• TRECHO DO DOCUMENTO:
::::

OSCAR VILHENA VIEIRA
Elevar o embrião inviável à condição de ser humano relega à maior irrelevância
o sofrimento de milhares
de seres humanos reais
POUCO TEMPO antes de deixar o
comando do Ministério Público
Federal, o então procurador-geral Claudio Fonteles propôs uma ação
direta de inconstitucionalidade contra dispositivos da Lei de Biossegurança que autorizam a pesquisa, para
fins terapêuticos, com células de embriões inviáveis para fertilização.
Argumenta o ex-procurador-geral
da República que a lei é inconstitucional, pois violaria o direto à vida, bem
como o princípio da dignidade humana -ambos entrincheirados em nossa Constituição. O raciocínio é simples. A vida começa com a fecundação. O direito à vida é protegido pela
Constituição. Logo, fazer pesquisa
com células embrionárias é atentar
contra a dignidade da vida humana.
O raciocínio do ex-procurador-geral é tão cartesiano quanto incorreto.
O primeiro equívoco do ex-procurador-geral é não reconhecer que o
debate colocado ante o Supremo Tribunal Federal é de natureza prevalentemente moral, e não de natureza
"estritamente científica", como propõe em artigo nesta Folha de S.Paulo ("Tendências/Debates", 26/4).
A questão fundamental, portanto,
não é quando começa a vida biológica, mas sim que grau de proteção jurídica deve ser conferido à vida em cada etapa de seu desenvolvimento.
Reconhecer que o embrião tem vida não significa que estejamos dispostos a equipará-lo moral e juridicamente a uma pessoa. Seria como
comparar uma semente de jacarandá
encontrada no chão da floresta com
uma árvore centenária que protegemos com nossa legislação ambiental.
A dor de ver uma semente sendo
comida por um passarinho não é
equiparável àquela de ver uma árvore
derrubada por um raio, como nos
lembra o filósofo Michael Sandel.
Todos que já perderam uma pessoa
querida sabem o que significa a morte
de um ser humano, e esta não pode
ser comparada com o não-desenvolvimento de um embrião, ainda mais
quando falamos de um embrião que
se encontra fora do útero e é inviável
para fertilização.
Essa distinção no valor atribuído a
cada uma das diversas etapas de evolução da vida já é feita pelo nosso direito e, até onde sei, jamais foi questionada pelo ex-procurador-geral da
República Claudio Fonteles.
Nosso Código Penal permite, por
exemplo, o aborto quando houver risco de vida para a mãe. Ou seja, na
ponderação feita pelo legislador, ele
deu mais importância à vida da mãe
do que à expectativa de vida do feto
-e é razoável que assim tenha feito.
Importante destacar, por outro lado, que a pesquisa autorizada pela Lei
de Biossegurança se resume apenas
àqueles embriões que foram produzidos fora do útero materno para fins
de fertilização, mas que não se demonstraram viáveis para esse mesmo
fim, seja por um problema de natureza fisiológica, seja porque, depois de
três anos congelados, não mais podem ser implantados com segurança
em um útero materno.
Ou seja, estamos falando de embriões que não possuem nenhuma
expectativa de evoluir para a condição humana. A equiparação mecânica
feita pelo ex-procurador-geral é, portanto, destituída de sentido.

::::

Itens listados em um conjunto de dados
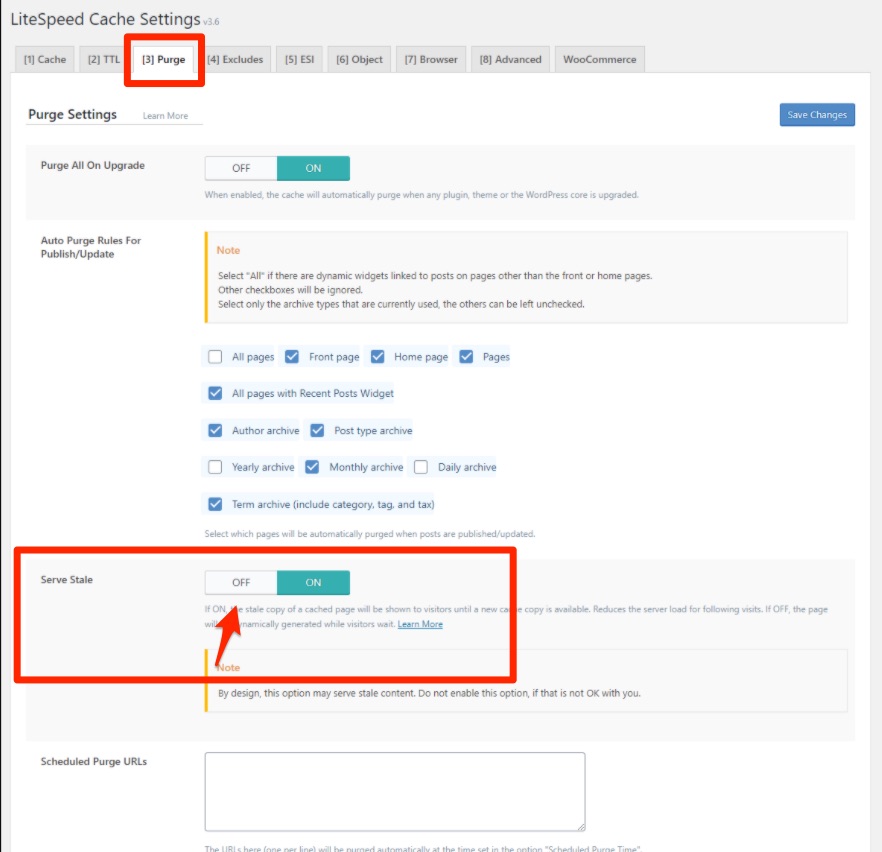Viewport: 882px width, 852px height.
Task: Check the Daily archive option
Action: coord(421,467)
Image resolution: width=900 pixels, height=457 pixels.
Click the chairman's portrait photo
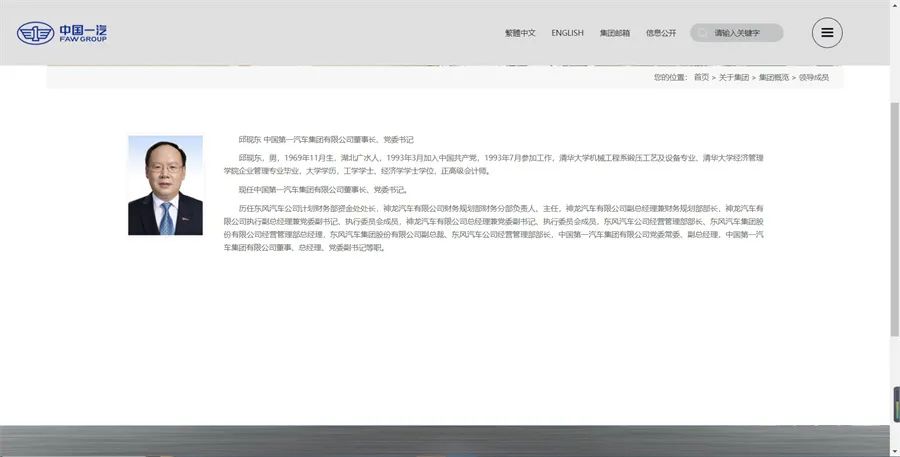(x=165, y=185)
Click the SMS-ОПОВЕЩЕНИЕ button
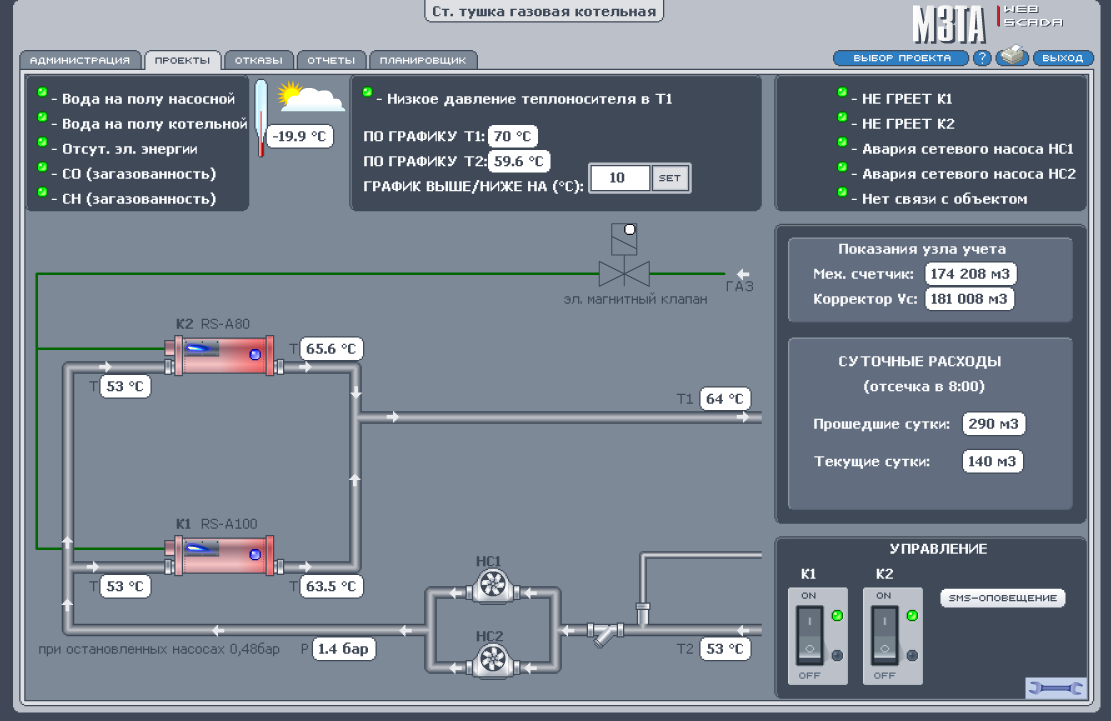The height and width of the screenshot is (721, 1111). (1003, 598)
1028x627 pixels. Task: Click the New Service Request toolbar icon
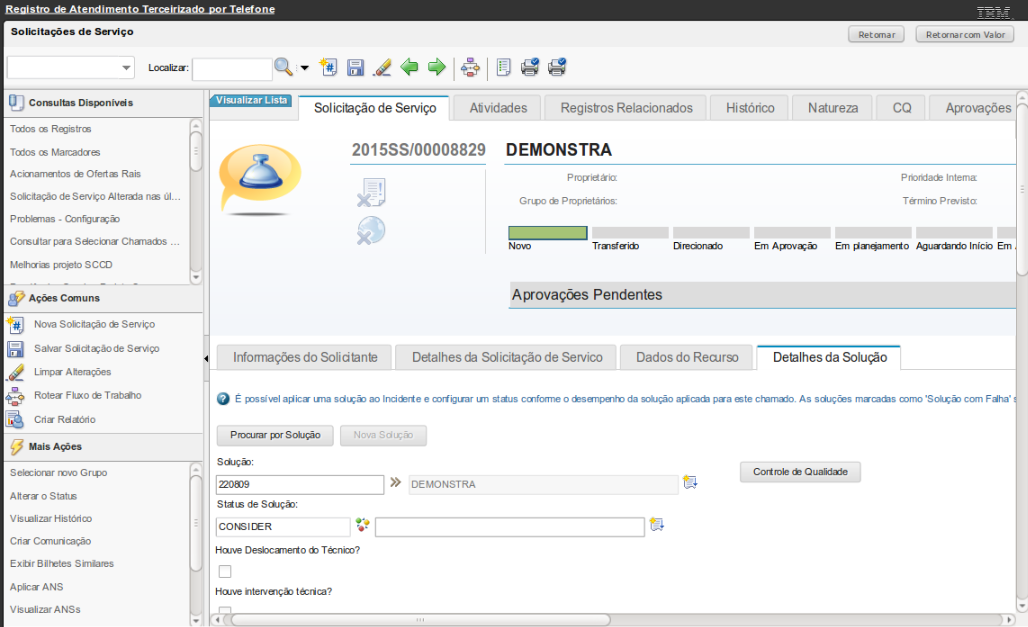coord(329,67)
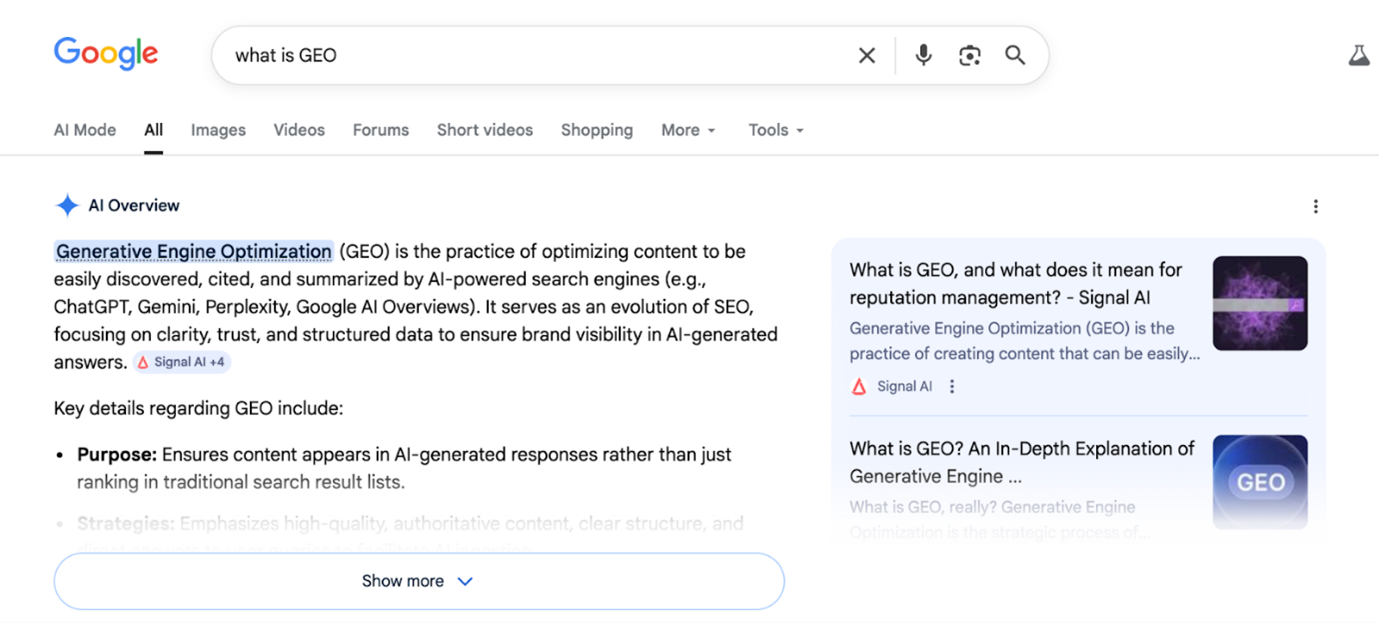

::::

• DESCRIÇÃO DO EXERCÍCIO: Reescreva o trecho do artigo sobre a pesquisa com células embrionárias que começa com "Argumenta o ex-procurador-geral" e termina com "cartesiano quanto incorreto.", trocando "fecundação" por "concepção".

• RESPOSTA ESCRITA:
Argumenta o ex-procurador-geral
da República que a lei é inconstitucional, pois violaria o direto à vida, bem
como o princípio da dignidade humana -ambos entrincheirados em nossa Constituição. O raciocínio é simples. A vida começa com a concepção. O direito à vida é protegido pela
Constituição. Logo, fazer pesquisa
com células embrionárias é atentar
contra a dignidade da vida humana.
O raciocínio do ex-procurador-geral é tão cartesiano quanto incorreto.